**** Listed entries

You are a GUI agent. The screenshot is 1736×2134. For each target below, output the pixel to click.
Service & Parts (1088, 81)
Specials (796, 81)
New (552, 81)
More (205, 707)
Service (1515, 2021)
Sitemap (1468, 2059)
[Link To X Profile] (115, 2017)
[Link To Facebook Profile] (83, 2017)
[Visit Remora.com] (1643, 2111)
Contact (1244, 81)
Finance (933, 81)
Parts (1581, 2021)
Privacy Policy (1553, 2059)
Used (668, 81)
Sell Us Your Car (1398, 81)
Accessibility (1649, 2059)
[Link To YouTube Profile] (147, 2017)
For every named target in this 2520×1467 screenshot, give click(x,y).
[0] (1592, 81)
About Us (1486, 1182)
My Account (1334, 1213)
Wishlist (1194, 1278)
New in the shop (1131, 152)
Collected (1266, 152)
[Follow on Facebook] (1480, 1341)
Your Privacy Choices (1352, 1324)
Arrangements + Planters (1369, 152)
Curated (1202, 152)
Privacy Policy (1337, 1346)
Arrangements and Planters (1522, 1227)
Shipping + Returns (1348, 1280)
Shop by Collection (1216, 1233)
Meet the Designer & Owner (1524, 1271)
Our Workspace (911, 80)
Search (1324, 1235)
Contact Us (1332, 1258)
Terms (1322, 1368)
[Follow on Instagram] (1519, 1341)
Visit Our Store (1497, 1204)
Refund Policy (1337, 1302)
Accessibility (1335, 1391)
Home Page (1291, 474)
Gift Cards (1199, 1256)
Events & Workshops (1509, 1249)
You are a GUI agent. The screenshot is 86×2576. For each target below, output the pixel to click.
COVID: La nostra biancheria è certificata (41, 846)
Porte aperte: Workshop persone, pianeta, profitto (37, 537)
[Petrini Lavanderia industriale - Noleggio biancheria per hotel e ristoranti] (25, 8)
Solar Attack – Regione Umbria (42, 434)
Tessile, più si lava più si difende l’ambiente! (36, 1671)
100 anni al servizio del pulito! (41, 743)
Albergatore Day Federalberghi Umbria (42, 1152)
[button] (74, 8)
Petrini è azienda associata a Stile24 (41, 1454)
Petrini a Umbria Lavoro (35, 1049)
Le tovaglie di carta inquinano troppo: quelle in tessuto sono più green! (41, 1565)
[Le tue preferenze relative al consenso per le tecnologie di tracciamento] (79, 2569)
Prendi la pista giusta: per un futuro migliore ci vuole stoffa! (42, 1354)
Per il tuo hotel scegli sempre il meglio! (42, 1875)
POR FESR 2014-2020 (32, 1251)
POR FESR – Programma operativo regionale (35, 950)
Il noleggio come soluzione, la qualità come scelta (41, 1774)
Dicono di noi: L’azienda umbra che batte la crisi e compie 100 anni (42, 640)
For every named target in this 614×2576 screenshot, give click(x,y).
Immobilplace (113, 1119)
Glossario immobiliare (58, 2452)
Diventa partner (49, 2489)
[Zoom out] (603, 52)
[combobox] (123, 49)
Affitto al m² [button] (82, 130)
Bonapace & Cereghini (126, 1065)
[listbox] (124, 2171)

********

| Exercise directions |
Repeat the entries above verbatim.

| Exercise response |
You are a GUI agent. The screenshot is 1736×2134. For each target below, output the pixel to click.
Service & Parts (1088, 81)
Specials (796, 81)
New (552, 81)
More (205, 707)
Service (1515, 2021)
Sitemap (1468, 2059)
[Link To X Profile] (115, 2017)
[Link To Facebook Profile] (83, 2017)
[Visit Remora.com] (1643, 2111)
Contact (1244, 81)
Finance (933, 81)
Parts (1581, 2021)
Privacy Policy (1553, 2059)
Used (668, 81)
Sell Us Your Car (1398, 81)
Accessibility (1649, 2059)
[Link To YouTube Profile] (147, 2017)
For every named target in this 2520×1467 screenshot, give click(x,y).
[0] (1592, 81)
About Us (1486, 1182)
My Account (1334, 1213)
Wishlist (1194, 1278)
New in the shop (1131, 152)
Collected (1266, 152)
[Follow on Facebook] (1480, 1341)
Your Privacy Choices (1352, 1324)
Arrangements + Planters (1369, 152)
Curated (1202, 152)
Privacy Policy (1337, 1346)
Arrangements and Planters (1522, 1227)
Shipping + Returns (1348, 1280)
Shop by Collection (1216, 1233)
Meet the Designer & Owner (1524, 1271)
Our Workspace (911, 80)
Search (1324, 1235)
Contact Us (1332, 1258)
Terms (1322, 1368)
[Follow on Instagram] (1519, 1341)
Visit Our Store (1497, 1204)
Refund Policy (1337, 1302)
Accessibility (1335, 1391)
Home Page (1291, 474)
Gift Cards (1199, 1256)
Events & Workshops (1509, 1249)
You are a GUI agent. The screenshot is 86×2576. For each target below, output the pixel to click.
COVID: La nostra biancheria è certificata (41, 846)
Porte aperte: Workshop persone, pianeta, profitto (37, 537)
[Petrini Lavanderia industriale - Noleggio biancheria per hotel e ristoranti] (25, 8)
Solar Attack – Regione Umbria (42, 434)
Tessile, più si lava più si difende l’ambiente! (36, 1671)
100 anni al servizio del pulito! (41, 743)
Albergatore Day Federalberghi Umbria (42, 1152)
[button] (74, 8)
Petrini è azienda associata a Stile24 (41, 1454)
Petrini a Umbria Lavoro (35, 1049)
Le tovaglie di carta inquinano troppo: quelle in tessuto sono più green! (41, 1565)
[Le tue preferenze relative al consenso per le tecnologie di tracciamento] (79, 2569)
Prendi la pista giusta: per un futuro migliore ci vuole stoffa! (42, 1354)
Per il tuo hotel scegli sempre il meglio! (42, 1875)
POR FESR 2014-2020 (32, 1251)
POR FESR – Programma operativo regionale (35, 950)
Il noleggio come soluzione, la qualità come scelta (41, 1774)
Dicono di noi: L’azienda umbra che batte la crisi e compie 100 anni (42, 640)
For every named target in this 614×2576 screenshot, give click(x,y).
Immobilplace (113, 1119)
Glossario immobiliare (58, 2452)
Diventa partner (49, 2489)
[Zoom out] (603, 52)
[combobox] (123, 49)
Affitto al m² [button] (82, 130)
Bonapace & Cereghini (126, 1065)
[listbox] (124, 2171)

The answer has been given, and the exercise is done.